Insistence (Shortlisted, T S Eliot Poetry Prize)
Ailbhe Darcy’s second collection is a literary force of nature fearlessly exploring themes of love and grief. Much like her debut collection, Imaginary Menagerie, which begins in Dublin and then stretches further afield, Darcy offers a dark telling of the world seen through her eyes. Similarly, in Insistence, an unsettling feeling of hopelessness and anxiety permeates traditionally safe spaces such as houses. With this, she questions the current affairs and growing scarcity of the world around her. Her experimentation with structure is bold, and through length and rhythm Darcy creates her own genre that combines poetry with formal hints of memoir and essay.
Much of the Irish poet’s imagery and symbolism is birthed from a clear relationship with the natural environment around her. This ecological awareness is portrayed through animals such as jellyfish and cockroaches, creatures that are perhaps insignificant until seen as a threat. Her descriptions often suggest a child-like perspective, offering sound and rhyme to create fluid imagery.

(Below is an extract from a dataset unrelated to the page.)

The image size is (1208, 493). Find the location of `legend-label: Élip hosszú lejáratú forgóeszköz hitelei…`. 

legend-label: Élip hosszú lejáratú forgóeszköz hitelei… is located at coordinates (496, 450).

Themes of parenthood connects Darcy with her audience, showing the everlasting worries of raising a child in a world of great sadness:
I love how it moves, so queerly eely through
that briny otherworld in which we can only splash.
Words such as ‘queerly eely’ allows the reader to picture the animal’s movements effectively, while also offering a contrast to more harrowing descriptions. Darcy’s style suggests a hyper-awareness of her surroundings. A sense of dislocation is heightened through the often god-like narration that she adopts; this voice seems to see all and yet not necessarily belong anywhere. Pieces such as ‘A guided tour of the house and its environs’ and ‘Jellyfish’ tackle a co-existence of death and domesticity. Through a broken structure that scatters lines unsymmetrically across the page, there is a powerful sense of chaos even within places of serenity:
Then you took in death’s full
murmuration on the strand– slug-pocked
with the dried-up sucker-marks –
child–
bossing your brother and sister around–
did you step on one crisp jellyfish?
Darcy references Karl Mathiesen, quoting that the creature is like a ‘karmic device’ and thrives on the ‘environmental chaos humans create’. Poems like this suggest an anxiety about the future where Darcy’s children will grow up. As the collection progresses, the reader becomes aware of her pregnancy and the birth of her child. ‘After my son was born’ is melancholic and startling in its brutality; the repetition of the word ‘blood’ is haunting. The short lines emphasise different acts of aggression, swiftly moving from one incident to another. In between these lines are glimpses of the war in Syria, and like many poems within the collection, leave the reader with an undeniable sense of hopelessness.
The collection concludes with ‘Alphabet’ which takes inspiration from Inger Christensen’s own ‘alphabet’. It begins with a singular line on a blank page and then gradually blooms into a troubling list ‒ corruption and menacing snippets and scenarios: ‘maybe you are suffocated/ by spiking heat… angry and broken when scarcity thickens’. Visually, this finale is very powerful; each page is a letter of the alphabet allowing Darcy’s use of repetition to boldly shine.
Poems such as ‘Silver’ and ‘Service Not Included’ take more traditional forms, and perhaps stand out because of their shapelessness. They offer the trademark enchanting imagery and repetition, yet they seem confined. Each poem may vary in size and style to represent Darcy’s own state of mind while writing them, revealing that humans often cannot control when they feel most vulnerable. These honest personal accounts communicate the challenges of motherhood and the problems of modernity powerfully.